Open Letter to Council Member Wieler

An August 25, 2011 letter from Kathleen Quenneville, who served on the Task Force on Undergrounding of the League of Women Voters

Dear Council Member Wieler:

I guess you didn’t really mean it when you apologized for your “Piedmont Taliban” article in the Piedmont Post.  That may be inferred from your “Nattering nabobs of negativity” article in the August 24 Piedmont Post.

I thought you recognized that name-calling was not a productive means of encouraging dialogue about the issues on which we disagree.  Apparently that is not the case.  It is shocking that you would unilaterally dismiss those who criticize Piedmont’s governance as “people who are never satisfied and who will show up and complain at every public meeting.”  This illustrates that you do not understand your fiduciary responsibilities and are not fit to serve on the City Council.

As a Council member, you have duties of care and loyalty.  This means that you are obligated to make informed decisions in the City’s best interests.  The good citizens who are taking the time to follow City events aren’t doing this because they are complainers.  They are doing it because they see serious issues with how Piedmont is being run, and they wish to call it to the Council’s attention in the hopes that the Council will improve things.  You should thank them for taking the time, rather than call them names.  I, for one, have spent countless hours on the League of Women Voters Task Force shadowing the Audit Subcommittee.  Frankly, I would rather have been doing just about anything else, but the Council’s inadequate response to the undergrounding problems compelled me to volunteer my time.

Notably, even the very diverse Municipal Tax Review Committee in a unanimous report sounded alarm bells.  Their report commented that the City is on a path that is not financially sustainable.  The Committee found that even if the tax were renewed at its current level, if would not be sufficient unless significant changes were made.

If you must call names, call the people who are speaking up “canaries in the coal mine.”  If you and the rest of the Council ignore the canaries (sticking with your bird analogy, are “ostriches”), all of us will be the worse for it.  In the meantime, the Council should not wonder why Piedmont is becoming an increasingly divided community, as that’s the very atmosphere this dismissiveness is fostering.

Sincerely,

Kathleen Quenneville

2 Responses to “Open Letter to Council Member Wieler”

  1. I do not know Kathleen Quenneville, but I certainly like her message and how she wrote it. She is exactly right about the duties of care and loyalty. I too have experienced the arrogance of some (certainly not all) council members over the past few years. I am particularly upset that none of them seems to ask where the City Manager and City Attorney were, let alone them or their predecessors, when the undergrounding projects were structured to expose the entire taxpaying public to significant loss for the benefit of a very few residents.
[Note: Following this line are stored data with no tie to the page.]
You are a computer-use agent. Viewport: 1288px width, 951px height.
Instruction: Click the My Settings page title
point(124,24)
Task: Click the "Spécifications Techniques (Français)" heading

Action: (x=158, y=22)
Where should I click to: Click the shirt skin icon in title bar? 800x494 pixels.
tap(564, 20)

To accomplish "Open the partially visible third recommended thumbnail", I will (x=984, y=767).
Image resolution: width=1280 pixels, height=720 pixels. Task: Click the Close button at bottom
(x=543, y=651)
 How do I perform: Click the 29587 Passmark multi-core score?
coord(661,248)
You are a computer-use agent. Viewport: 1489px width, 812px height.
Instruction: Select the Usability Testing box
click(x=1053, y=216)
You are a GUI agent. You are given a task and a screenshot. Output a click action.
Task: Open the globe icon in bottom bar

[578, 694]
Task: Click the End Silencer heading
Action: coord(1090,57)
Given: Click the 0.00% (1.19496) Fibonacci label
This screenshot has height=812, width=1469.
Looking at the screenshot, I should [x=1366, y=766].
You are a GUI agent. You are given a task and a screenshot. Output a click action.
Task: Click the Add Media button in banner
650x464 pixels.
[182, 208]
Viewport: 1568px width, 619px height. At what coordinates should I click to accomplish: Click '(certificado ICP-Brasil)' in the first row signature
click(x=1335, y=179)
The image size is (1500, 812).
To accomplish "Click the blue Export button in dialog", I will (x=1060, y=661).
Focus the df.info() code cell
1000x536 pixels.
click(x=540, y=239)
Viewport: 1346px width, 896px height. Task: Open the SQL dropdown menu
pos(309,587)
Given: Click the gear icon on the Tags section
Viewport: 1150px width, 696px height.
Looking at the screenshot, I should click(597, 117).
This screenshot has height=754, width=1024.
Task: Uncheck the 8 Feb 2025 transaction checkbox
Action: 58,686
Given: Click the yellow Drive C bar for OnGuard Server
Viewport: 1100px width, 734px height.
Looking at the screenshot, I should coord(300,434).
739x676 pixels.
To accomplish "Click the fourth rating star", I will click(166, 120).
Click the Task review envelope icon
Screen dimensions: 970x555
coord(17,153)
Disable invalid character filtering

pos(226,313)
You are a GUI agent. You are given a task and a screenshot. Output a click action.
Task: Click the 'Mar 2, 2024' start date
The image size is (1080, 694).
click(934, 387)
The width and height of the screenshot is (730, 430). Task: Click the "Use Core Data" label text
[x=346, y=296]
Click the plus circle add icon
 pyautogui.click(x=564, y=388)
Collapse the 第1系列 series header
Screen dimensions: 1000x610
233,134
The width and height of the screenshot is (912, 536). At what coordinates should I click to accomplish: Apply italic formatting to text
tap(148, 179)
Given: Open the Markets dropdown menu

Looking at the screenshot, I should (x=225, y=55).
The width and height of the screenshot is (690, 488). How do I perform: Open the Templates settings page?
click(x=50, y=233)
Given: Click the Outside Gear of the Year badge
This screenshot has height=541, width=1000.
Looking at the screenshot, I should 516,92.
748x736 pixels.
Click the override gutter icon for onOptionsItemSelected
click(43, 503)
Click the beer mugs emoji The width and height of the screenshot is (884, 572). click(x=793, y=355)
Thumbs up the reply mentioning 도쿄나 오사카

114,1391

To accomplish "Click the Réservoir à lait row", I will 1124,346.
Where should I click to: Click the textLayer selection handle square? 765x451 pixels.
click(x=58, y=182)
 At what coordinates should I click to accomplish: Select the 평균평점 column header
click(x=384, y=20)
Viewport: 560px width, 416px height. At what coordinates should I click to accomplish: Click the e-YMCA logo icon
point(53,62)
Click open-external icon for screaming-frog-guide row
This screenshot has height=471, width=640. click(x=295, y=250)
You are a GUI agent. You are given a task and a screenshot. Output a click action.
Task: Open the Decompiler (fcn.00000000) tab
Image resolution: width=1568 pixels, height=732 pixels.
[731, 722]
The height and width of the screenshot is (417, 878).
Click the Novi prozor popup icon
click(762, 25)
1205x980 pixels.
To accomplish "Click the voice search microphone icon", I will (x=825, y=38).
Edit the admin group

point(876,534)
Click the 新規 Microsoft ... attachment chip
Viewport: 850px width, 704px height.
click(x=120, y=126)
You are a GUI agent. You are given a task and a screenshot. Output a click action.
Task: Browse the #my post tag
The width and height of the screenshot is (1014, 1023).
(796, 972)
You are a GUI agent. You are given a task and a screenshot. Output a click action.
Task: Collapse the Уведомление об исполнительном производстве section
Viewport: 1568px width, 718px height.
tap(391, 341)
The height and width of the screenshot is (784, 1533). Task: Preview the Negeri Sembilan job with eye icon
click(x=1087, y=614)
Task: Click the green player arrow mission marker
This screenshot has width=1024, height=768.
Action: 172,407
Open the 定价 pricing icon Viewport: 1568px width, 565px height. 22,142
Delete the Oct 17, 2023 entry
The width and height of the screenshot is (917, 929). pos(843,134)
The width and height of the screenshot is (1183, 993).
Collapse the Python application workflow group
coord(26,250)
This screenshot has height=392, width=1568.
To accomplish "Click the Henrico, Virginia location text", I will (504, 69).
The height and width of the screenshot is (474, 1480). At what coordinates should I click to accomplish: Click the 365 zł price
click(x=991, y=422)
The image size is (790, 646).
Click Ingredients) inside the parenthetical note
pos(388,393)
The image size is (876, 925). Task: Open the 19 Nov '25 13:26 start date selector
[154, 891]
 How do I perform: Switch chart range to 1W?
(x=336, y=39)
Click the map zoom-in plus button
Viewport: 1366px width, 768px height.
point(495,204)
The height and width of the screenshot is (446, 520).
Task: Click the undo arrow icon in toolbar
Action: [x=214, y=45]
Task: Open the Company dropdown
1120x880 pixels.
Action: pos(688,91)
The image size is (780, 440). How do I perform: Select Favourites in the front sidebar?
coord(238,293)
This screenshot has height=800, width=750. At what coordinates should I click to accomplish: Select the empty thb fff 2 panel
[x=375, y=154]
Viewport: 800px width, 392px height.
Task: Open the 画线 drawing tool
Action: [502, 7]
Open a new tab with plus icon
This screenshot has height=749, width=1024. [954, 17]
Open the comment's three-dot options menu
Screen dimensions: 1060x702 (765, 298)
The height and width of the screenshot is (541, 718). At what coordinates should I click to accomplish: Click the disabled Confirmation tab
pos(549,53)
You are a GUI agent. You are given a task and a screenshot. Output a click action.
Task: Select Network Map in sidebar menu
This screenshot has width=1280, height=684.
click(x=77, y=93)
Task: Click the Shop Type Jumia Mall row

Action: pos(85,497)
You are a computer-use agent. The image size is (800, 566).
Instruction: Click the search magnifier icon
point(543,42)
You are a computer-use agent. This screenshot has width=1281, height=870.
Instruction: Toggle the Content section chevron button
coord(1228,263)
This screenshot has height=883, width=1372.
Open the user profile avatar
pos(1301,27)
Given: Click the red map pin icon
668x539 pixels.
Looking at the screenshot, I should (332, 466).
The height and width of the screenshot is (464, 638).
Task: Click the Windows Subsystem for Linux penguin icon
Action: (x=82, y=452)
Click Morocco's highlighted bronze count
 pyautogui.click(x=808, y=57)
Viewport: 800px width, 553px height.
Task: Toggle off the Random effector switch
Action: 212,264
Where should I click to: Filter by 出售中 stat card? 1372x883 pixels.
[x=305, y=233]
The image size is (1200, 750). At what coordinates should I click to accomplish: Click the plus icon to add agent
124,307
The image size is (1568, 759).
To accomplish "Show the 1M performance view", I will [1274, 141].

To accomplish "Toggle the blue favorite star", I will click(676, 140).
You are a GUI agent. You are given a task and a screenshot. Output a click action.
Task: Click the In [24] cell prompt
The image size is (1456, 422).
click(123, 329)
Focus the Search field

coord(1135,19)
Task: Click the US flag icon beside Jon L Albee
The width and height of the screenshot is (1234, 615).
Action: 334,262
I am prepared to join forces with council candidates,, contributing what skill and money I have available, who will explicitly campaign on a platform that assures City management is held accountable and that gifts to private residents stop. I plan to be active in opposition to any tax measures that are not coupled with reasonable assurances such misuse of public funds will stop.

  2. I share Mr. Clark’s frustration. I have asked before both City Council and the Audit Committee about Peyton’s role. My last letter to the Audit Committee, in part, stated: “City Attorney Peyton reviewed the contracts for form and content that transferred unlimited liability to Piedmont taxpayers. I asked both this Committee and City Council why City Attorney Peyton’s role in this has not been examined, and why the City has not attempted to collect from Mr. Peyton’s insurance. There has been silence concerning George Peyton’s responsibility”

    I have yet to receive even an acknowledgment of the question. That the construction contracts were grossly defective by transferring unlimited liability to taxpayers, and that City Attorney reviewed them, is quite factual. Barbieri and Chiang agreed at the 8/23 Audit Committee that their report could ignore what they deemed “opinion” and again ignored any discussion of George Peyton.